- **Short task**
In the records below, copy the lines word for word, starting at the line that contains "Given: Open the その他のファイル project dropdown" and ending after the line that contains "click(442, 243)".

- **Input material**
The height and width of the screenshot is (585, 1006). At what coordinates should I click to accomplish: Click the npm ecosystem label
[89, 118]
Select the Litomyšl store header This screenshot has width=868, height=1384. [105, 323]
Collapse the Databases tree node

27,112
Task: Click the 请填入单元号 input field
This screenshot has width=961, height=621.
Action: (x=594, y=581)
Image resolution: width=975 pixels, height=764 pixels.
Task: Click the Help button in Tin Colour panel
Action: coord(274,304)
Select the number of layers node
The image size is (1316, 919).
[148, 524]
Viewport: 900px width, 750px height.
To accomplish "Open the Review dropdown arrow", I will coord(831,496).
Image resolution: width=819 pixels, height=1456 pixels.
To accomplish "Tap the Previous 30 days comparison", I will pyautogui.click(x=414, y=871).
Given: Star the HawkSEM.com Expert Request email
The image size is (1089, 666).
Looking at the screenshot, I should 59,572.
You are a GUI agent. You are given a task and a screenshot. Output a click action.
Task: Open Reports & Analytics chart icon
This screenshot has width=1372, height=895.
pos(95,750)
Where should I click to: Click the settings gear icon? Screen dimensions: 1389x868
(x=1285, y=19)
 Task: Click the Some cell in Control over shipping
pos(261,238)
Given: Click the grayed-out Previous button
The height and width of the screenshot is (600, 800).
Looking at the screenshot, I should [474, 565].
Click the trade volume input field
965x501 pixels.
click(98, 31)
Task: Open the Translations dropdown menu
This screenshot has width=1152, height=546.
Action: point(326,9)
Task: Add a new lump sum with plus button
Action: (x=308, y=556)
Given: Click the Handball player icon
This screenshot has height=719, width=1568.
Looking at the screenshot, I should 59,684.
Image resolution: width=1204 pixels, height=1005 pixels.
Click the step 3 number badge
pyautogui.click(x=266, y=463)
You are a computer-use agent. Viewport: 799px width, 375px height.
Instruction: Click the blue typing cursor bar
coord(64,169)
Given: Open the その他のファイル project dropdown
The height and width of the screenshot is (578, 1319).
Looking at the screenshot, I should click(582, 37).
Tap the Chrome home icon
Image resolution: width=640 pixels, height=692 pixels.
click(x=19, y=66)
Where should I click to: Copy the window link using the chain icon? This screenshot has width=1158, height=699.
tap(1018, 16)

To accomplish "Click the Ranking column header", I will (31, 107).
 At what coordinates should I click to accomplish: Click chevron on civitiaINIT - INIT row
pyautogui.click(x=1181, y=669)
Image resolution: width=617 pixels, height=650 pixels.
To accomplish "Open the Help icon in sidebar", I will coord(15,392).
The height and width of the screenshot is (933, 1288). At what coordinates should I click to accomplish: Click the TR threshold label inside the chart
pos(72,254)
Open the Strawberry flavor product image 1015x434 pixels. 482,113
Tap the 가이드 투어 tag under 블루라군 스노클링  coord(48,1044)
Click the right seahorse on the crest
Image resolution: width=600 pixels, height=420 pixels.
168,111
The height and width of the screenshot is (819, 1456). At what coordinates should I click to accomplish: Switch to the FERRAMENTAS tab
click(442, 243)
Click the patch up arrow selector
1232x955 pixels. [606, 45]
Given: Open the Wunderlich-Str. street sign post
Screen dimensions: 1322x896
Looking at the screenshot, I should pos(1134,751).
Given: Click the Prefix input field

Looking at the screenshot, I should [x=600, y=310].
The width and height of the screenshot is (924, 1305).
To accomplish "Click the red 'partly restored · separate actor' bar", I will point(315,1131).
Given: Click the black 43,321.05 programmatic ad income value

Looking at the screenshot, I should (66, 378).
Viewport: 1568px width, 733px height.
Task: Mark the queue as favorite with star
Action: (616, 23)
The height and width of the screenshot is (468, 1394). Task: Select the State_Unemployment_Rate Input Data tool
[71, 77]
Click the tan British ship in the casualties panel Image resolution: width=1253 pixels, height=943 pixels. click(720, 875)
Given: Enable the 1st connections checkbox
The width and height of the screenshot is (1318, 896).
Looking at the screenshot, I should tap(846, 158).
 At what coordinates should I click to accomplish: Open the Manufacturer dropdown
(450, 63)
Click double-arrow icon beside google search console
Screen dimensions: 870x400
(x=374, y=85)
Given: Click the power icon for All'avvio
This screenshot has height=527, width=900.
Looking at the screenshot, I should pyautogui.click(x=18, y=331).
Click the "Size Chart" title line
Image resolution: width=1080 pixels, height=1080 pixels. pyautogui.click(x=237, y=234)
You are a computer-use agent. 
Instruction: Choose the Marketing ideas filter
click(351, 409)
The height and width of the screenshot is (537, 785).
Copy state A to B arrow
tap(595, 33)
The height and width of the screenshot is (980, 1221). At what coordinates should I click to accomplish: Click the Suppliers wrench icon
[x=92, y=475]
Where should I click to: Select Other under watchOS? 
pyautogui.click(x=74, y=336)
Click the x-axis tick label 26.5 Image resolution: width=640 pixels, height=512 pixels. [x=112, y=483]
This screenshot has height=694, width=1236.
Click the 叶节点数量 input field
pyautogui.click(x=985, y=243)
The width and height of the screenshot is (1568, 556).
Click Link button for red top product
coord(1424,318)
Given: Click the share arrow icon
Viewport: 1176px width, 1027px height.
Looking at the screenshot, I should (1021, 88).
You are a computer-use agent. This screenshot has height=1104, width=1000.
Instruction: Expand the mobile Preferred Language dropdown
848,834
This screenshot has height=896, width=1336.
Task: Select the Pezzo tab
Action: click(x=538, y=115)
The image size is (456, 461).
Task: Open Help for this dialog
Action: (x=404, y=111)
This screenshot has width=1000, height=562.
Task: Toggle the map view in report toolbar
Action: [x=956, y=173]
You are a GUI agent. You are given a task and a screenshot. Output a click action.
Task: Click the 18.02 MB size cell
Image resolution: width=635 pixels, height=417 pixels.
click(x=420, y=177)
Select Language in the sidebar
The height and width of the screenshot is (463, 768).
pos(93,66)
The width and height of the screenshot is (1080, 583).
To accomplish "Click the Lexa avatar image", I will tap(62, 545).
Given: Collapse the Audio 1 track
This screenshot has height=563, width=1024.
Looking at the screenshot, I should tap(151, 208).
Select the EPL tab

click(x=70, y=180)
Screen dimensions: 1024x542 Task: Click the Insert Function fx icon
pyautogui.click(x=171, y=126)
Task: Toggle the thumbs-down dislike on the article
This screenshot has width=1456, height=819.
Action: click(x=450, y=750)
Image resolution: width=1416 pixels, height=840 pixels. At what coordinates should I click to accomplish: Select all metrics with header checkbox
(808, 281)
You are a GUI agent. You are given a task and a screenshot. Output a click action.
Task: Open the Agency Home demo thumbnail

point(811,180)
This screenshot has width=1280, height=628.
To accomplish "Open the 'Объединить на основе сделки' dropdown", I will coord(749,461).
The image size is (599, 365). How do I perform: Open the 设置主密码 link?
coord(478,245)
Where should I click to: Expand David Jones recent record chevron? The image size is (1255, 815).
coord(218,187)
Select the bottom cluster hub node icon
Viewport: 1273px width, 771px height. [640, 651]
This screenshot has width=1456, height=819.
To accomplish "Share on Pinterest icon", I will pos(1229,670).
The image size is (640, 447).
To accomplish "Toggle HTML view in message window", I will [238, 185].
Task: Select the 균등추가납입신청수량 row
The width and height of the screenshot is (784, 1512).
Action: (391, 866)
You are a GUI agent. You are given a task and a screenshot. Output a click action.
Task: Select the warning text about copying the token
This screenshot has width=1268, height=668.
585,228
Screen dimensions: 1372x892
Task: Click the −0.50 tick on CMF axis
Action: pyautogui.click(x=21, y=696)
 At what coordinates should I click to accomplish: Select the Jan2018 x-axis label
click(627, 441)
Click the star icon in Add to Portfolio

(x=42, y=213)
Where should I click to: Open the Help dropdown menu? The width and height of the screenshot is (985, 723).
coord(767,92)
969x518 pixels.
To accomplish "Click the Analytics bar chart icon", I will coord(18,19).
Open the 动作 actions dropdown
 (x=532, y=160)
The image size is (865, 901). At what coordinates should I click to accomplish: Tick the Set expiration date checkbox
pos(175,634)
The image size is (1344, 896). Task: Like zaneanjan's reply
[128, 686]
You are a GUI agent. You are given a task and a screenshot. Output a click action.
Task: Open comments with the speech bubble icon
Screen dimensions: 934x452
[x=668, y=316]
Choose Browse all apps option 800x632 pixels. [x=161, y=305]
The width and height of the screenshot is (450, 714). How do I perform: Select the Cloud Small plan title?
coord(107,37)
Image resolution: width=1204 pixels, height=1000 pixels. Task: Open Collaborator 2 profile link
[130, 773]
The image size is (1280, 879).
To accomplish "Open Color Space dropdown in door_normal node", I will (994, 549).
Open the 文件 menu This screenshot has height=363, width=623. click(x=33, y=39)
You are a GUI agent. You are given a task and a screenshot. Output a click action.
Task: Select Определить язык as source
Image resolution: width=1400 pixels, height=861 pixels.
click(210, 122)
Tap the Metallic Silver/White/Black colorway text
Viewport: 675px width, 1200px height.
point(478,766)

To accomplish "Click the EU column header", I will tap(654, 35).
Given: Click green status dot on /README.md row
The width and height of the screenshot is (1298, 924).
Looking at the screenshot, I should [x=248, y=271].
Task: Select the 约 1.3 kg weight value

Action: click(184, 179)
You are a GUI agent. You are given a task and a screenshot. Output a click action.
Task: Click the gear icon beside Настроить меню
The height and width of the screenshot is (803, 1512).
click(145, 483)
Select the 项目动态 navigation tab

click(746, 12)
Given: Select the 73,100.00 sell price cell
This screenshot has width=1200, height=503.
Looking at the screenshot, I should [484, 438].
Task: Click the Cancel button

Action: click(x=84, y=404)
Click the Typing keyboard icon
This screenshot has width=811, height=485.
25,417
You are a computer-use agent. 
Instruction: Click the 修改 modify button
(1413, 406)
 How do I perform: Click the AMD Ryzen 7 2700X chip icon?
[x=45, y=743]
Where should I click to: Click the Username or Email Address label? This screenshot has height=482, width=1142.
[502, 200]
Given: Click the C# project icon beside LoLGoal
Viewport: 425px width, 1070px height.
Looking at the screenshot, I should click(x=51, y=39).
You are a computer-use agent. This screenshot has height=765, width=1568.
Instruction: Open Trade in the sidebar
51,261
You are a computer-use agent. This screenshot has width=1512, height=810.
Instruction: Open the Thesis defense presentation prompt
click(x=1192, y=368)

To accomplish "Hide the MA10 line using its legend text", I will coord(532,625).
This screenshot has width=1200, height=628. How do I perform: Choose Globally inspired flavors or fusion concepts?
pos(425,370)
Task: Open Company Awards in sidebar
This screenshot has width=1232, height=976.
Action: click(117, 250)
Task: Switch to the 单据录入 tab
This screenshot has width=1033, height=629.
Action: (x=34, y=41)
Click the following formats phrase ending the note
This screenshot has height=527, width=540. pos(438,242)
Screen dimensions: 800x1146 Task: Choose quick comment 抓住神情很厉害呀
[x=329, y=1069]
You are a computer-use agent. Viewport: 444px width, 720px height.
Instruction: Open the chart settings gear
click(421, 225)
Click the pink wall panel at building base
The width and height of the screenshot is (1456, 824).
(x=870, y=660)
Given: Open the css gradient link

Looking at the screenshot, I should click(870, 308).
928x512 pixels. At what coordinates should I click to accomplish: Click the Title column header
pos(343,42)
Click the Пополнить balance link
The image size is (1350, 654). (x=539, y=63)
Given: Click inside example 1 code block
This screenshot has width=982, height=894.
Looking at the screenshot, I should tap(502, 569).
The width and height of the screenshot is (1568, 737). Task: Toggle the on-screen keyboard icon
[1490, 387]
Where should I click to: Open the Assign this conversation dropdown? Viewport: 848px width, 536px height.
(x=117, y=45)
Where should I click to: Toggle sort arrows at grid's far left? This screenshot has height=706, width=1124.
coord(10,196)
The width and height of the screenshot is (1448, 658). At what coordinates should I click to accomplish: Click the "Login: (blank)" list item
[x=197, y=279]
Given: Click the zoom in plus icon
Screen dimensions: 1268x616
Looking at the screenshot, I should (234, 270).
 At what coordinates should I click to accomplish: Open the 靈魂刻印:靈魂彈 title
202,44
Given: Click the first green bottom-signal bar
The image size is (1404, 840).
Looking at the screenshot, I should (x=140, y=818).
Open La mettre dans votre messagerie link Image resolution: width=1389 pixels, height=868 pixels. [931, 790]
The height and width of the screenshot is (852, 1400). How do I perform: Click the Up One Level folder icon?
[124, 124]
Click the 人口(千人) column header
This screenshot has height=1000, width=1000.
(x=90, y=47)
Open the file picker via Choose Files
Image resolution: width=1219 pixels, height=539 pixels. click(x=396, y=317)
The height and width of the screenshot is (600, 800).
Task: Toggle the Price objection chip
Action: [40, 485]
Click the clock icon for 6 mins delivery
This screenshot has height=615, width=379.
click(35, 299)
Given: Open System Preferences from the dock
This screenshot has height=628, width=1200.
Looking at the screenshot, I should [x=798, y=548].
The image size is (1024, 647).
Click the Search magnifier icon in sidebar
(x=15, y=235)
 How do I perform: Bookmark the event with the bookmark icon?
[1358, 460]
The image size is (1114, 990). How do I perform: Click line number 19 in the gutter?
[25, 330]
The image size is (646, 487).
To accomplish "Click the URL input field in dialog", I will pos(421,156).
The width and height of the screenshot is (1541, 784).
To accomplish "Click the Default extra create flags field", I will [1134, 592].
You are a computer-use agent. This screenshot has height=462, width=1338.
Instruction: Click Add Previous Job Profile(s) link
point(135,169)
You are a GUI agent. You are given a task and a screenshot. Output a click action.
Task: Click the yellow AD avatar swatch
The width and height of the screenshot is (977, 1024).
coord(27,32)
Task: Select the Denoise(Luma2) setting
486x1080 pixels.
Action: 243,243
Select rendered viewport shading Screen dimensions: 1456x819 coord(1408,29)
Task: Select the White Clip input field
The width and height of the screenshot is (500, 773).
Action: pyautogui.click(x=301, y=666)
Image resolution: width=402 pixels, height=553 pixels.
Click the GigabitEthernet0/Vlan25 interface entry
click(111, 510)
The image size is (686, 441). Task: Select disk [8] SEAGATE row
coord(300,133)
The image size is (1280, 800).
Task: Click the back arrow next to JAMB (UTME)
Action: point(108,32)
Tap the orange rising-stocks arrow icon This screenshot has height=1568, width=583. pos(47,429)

- **Result for this task**
Given: Open the その他のファイル project dropdown
The height and width of the screenshot is (578, 1319).
Looking at the screenshot, I should click(582, 37).
Tap the Chrome home icon
Image resolution: width=640 pixels, height=692 pixels.
click(x=19, y=66)
Where should I click to: Copy the window link using the chain icon? This screenshot has width=1158, height=699.
tap(1018, 16)

To accomplish "Click the Ranking column header", I will (31, 107).
 At what coordinates should I click to accomplish: Click chevron on civitiaINIT - INIT row
pyautogui.click(x=1181, y=669)
Image resolution: width=617 pixels, height=650 pixels.
To accomplish "Open the Help icon in sidebar", I will coord(15,392).
The height and width of the screenshot is (933, 1288). At what coordinates should I click to accomplish: Click the TR threshold label inside the chart
pos(72,254)
Open the Strawberry flavor product image 1015x434 pixels. 482,113
Tap the 가이드 투어 tag under 블루라군 스노클링  coord(48,1044)
Click the right seahorse on the crest
Image resolution: width=600 pixels, height=420 pixels.
168,111
The height and width of the screenshot is (819, 1456). At what coordinates should I click to accomplish: Switch to the FERRAMENTAS tab
click(442, 243)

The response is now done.